## Work task
Only the pictures are to be left out; the listing itself is repeated exactly.

## Given data
┄┄┄┄┄┄
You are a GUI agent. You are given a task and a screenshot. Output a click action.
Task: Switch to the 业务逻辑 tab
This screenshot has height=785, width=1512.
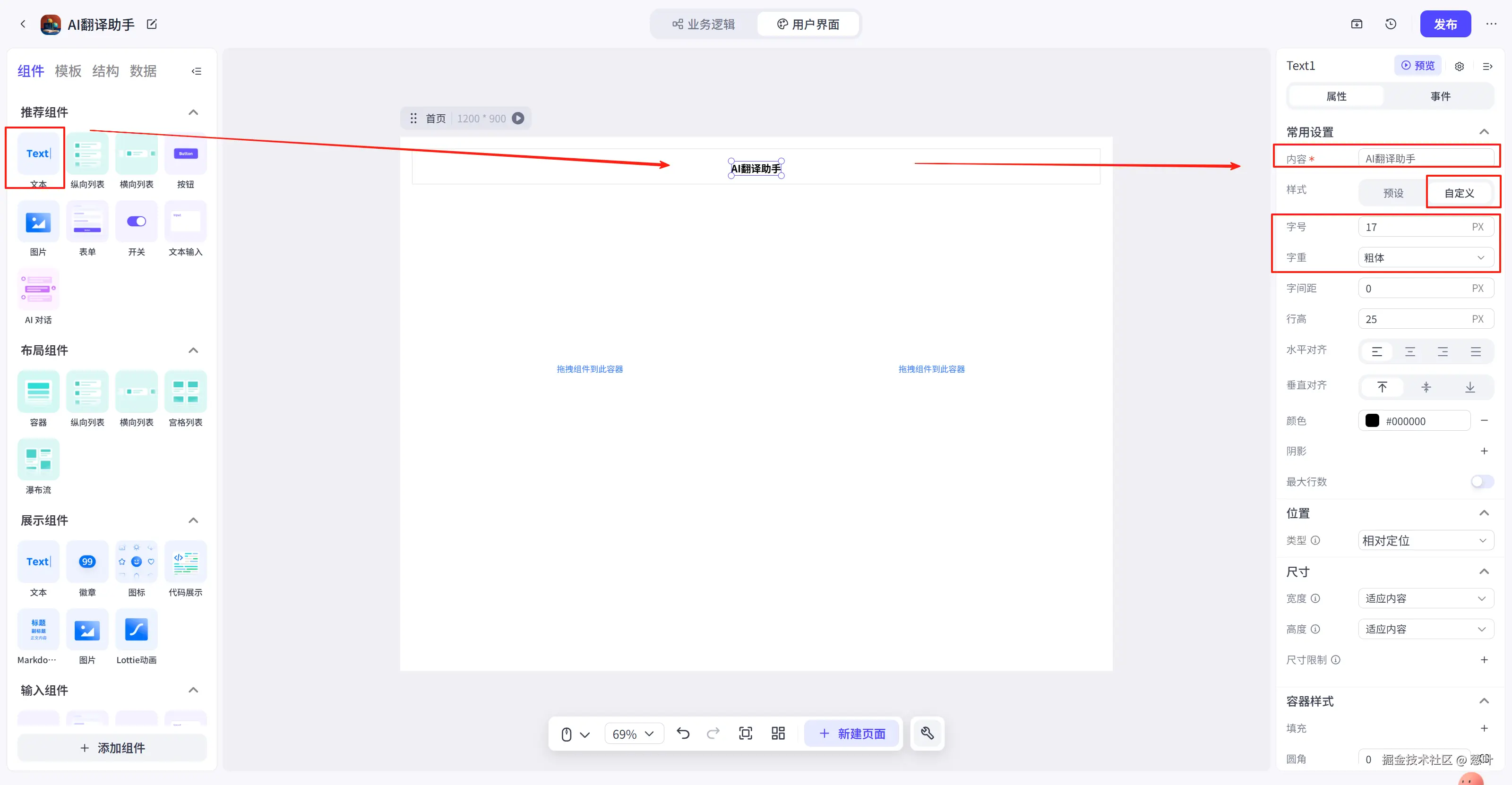click(704, 24)
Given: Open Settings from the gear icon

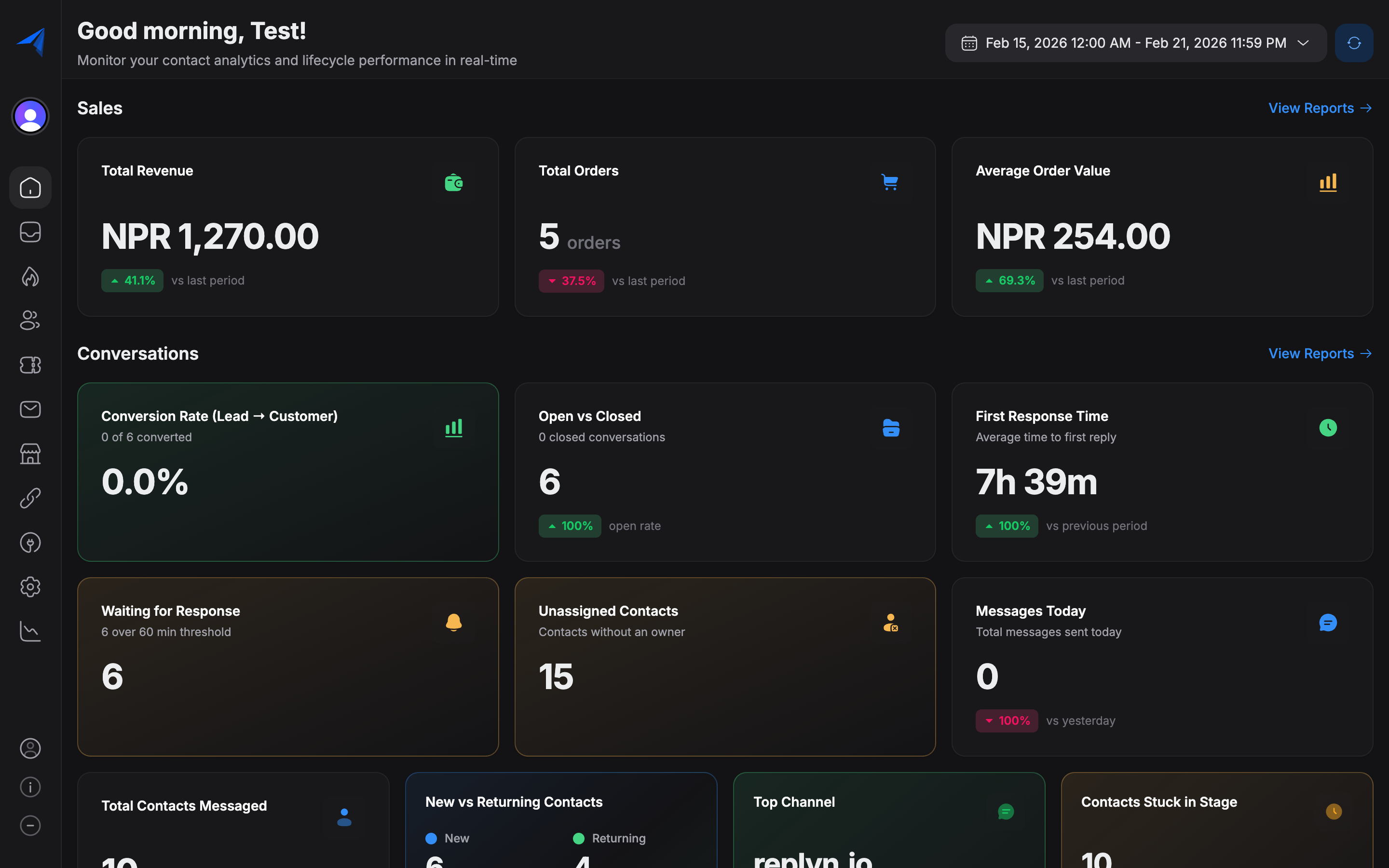Looking at the screenshot, I should pos(30,587).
┄┄┄┄┄┄
## Exercise solution
You are a GUI agent. You are given a task and a screenshot. Output a click action.
Task: Switch to the 业务逻辑 tab
This screenshot has height=785, width=1512.
click(704, 24)
Given: Open Settings from the gear icon

Looking at the screenshot, I should pos(30,587).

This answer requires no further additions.